In 2008, CCA Built over a Thousand Cages in Trousdale County, Then Abandoned Them for Six Years

Credit: Photograph by Lisa Guenther

In the summer of 2008, CCA contracted with Rotondo Weirich and Irving Materials to build over 1,000 prison cells at the edge of the PowerCom site. Rotondo Weirich is a multinational corporation that produces modular units for prisons, and for student housing, senior citizens complexes, military barracks, and even villas for government employees in Southern Iraq.1

The cells of the Trousdale Turner Correctional Center began as rebar cages: a literal instantiation of geographer Ruth Gilmore’s characterization of the Prison Industrial Complex as an “archipelago of concrete and steel cages.”2 These cages were then encased in concrete and installed with steel doors, narrow windows, concrete furniture, and plumbing.

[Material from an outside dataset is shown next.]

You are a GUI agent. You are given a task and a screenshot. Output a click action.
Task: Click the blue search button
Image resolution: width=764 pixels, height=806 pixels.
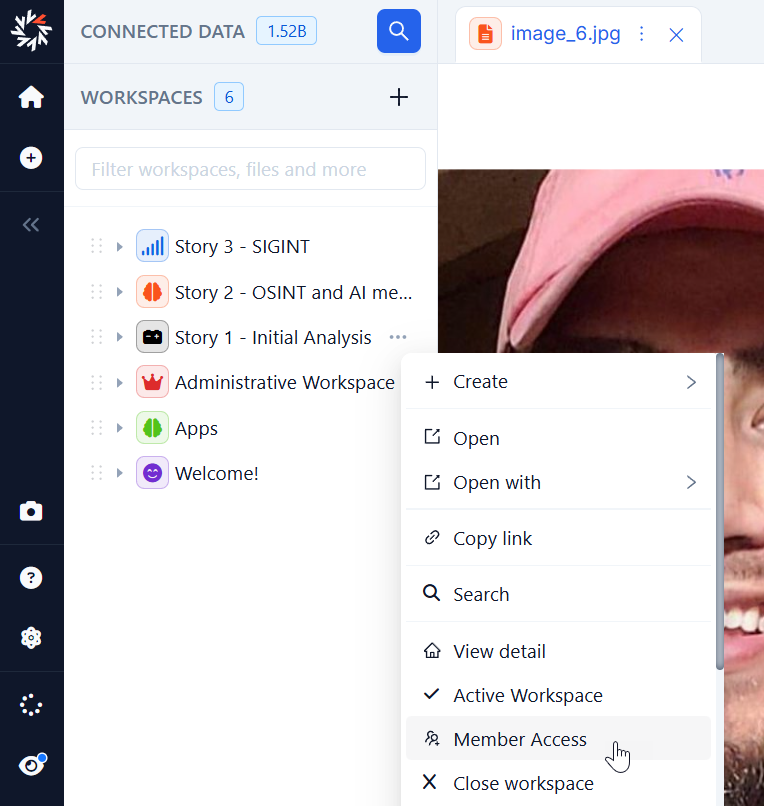point(398,31)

But in November 2008, as the global recession deepened, CCA decided to halt construction of the facility, leaving the economic prospects of Trousdale County dangling in midair once again. The pre-fabricated cells sat empty for six years, ravaged by weather and vegetation, until construction resumed in October 2014.

1 Rotondo Weirich website, accessed Dec. 5, 2015, http://www.rotondoweirich.com/.
2 Gilmore, Ruth Wilson. Golden Gulag: Prisons, Surplus, Crisis, and Opposition in Globalizing California (Berkeley: University of California Press, 1997), 4.